After rinsing with softened water containing a commercially available sequestrant, the goods are acidified with acetic acid in open-width state and tension-free at 80° and then again rinsed. Subsequently, the goods are again dried on the tenter frame at 140° C.
By following the samd procedure but using 240 parts sodium hydroxide (26° Be) instead of 185 parts, the same good effect is obtained.

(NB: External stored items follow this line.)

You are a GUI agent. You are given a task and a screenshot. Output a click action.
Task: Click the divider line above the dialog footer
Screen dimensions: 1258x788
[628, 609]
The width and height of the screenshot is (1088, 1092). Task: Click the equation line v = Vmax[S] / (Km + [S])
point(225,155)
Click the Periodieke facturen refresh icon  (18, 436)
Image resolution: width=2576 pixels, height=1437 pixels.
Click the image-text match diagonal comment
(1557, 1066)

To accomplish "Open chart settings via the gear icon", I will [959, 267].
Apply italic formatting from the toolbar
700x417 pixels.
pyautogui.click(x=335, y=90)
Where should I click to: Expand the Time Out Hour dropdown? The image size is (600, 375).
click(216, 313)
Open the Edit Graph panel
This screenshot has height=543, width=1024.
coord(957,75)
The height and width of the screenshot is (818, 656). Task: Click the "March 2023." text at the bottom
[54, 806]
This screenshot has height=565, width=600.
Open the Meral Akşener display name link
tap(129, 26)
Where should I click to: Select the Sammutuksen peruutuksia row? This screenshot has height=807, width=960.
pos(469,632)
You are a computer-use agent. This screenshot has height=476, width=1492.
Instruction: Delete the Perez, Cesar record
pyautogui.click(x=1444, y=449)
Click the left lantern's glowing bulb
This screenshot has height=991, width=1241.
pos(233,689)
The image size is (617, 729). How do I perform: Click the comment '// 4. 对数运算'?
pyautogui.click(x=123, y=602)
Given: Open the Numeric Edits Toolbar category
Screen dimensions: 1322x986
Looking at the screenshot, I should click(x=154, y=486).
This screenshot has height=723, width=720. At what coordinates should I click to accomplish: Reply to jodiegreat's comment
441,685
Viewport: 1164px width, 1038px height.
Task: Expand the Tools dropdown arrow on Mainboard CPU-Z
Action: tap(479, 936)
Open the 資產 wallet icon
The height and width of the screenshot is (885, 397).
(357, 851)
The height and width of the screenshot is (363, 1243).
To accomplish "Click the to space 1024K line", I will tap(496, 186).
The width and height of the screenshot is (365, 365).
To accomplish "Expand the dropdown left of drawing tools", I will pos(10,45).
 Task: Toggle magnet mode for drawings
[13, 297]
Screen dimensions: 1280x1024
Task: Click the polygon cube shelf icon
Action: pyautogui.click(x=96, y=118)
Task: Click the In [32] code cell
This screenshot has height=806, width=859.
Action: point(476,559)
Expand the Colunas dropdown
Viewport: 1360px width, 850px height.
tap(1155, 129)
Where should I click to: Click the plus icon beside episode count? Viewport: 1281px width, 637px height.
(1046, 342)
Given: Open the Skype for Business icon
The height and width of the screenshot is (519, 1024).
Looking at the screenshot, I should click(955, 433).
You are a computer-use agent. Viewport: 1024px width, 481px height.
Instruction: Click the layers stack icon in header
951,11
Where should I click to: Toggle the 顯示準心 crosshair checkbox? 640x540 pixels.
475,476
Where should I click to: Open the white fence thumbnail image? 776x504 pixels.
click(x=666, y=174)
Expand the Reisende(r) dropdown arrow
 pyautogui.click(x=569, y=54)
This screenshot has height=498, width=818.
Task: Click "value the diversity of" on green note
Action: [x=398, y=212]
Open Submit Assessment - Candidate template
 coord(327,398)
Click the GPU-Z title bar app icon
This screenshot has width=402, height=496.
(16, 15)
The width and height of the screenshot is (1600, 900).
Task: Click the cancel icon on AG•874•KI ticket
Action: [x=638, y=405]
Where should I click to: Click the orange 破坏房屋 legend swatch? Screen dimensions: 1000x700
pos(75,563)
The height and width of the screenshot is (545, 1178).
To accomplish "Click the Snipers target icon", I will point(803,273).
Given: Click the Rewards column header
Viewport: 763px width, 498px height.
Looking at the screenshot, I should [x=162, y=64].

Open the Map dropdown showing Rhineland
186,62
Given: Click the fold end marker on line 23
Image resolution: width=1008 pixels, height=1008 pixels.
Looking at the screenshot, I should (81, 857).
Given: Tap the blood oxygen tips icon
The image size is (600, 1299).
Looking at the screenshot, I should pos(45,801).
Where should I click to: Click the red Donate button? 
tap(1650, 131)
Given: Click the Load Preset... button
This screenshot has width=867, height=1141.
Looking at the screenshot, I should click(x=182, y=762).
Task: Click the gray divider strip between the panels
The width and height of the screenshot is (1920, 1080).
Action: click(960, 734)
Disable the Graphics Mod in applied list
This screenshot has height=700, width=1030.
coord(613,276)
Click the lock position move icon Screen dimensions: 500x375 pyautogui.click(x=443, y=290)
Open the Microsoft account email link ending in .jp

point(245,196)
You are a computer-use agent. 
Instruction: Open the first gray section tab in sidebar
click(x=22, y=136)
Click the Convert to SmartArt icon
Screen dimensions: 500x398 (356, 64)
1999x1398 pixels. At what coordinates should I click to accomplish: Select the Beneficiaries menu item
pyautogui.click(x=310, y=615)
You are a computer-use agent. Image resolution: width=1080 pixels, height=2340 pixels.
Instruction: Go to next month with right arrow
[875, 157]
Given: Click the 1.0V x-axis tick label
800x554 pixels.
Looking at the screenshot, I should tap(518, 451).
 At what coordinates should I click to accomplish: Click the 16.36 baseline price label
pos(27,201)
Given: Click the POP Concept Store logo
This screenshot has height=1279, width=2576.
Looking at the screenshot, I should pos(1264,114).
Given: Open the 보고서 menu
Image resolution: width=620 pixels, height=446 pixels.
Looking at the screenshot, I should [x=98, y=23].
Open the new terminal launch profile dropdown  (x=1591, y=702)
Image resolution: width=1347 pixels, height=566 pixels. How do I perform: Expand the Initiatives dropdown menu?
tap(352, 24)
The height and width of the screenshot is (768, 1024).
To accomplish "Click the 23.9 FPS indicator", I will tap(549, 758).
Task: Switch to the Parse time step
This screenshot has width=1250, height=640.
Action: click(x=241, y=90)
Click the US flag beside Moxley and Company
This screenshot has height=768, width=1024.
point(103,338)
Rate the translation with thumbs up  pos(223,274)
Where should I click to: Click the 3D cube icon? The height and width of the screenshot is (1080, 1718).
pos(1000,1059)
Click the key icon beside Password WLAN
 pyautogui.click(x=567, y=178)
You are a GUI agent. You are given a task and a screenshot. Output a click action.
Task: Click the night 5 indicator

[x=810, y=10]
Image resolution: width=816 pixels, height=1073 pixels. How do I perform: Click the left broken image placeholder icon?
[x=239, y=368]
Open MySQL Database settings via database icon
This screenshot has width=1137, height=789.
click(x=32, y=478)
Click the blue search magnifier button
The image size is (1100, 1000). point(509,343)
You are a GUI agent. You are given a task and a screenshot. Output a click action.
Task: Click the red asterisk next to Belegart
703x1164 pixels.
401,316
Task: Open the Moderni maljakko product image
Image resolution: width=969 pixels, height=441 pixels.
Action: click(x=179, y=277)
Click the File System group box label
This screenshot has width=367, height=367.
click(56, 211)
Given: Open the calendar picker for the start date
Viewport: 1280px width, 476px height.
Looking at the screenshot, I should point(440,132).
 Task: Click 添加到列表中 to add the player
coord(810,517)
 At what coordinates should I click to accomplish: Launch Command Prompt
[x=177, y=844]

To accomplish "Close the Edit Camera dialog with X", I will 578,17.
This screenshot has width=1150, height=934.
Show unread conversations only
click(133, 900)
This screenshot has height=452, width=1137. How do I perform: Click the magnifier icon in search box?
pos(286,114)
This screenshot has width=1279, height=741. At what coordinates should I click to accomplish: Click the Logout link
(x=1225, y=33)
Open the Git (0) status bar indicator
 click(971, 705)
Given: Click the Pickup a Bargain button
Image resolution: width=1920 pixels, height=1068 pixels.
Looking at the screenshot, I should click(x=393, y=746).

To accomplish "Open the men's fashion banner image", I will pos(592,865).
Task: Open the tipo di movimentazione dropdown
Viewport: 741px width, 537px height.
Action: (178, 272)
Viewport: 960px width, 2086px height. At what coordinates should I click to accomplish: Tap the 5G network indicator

A polyester/cotton tricot (interlock knit, non bleached) is padded at 90% pick-up with a 20° Be solution containing, per liter of demineralised water:
170 parts sodium hydroxide (dry weight)
5 parts of the modified phosphate ester of Example 1
10 parts of the semi-sulphate of branched chain C6-12 alcohols of Example 2
20 parts sodium silicate (dry weight) added as waterglass of 38°-40° Be
and
2 parts of polyethylene emulsion of Example 1.
The goods are then further treated according to Example 2 and a good effect is obtained.
By following the procedure of Example 1 but using a treatment liquor containing, per liter of demineralised water:
190 parts sodium hydroxide (dry weight)
6 parts sulphated C8 -alcohol
2 parts of an anionic modified fatty acid amide (reaction product of stearic acid, N-hydroxyethyl-ethylene diamine, epichlorhydrine and bisulphite)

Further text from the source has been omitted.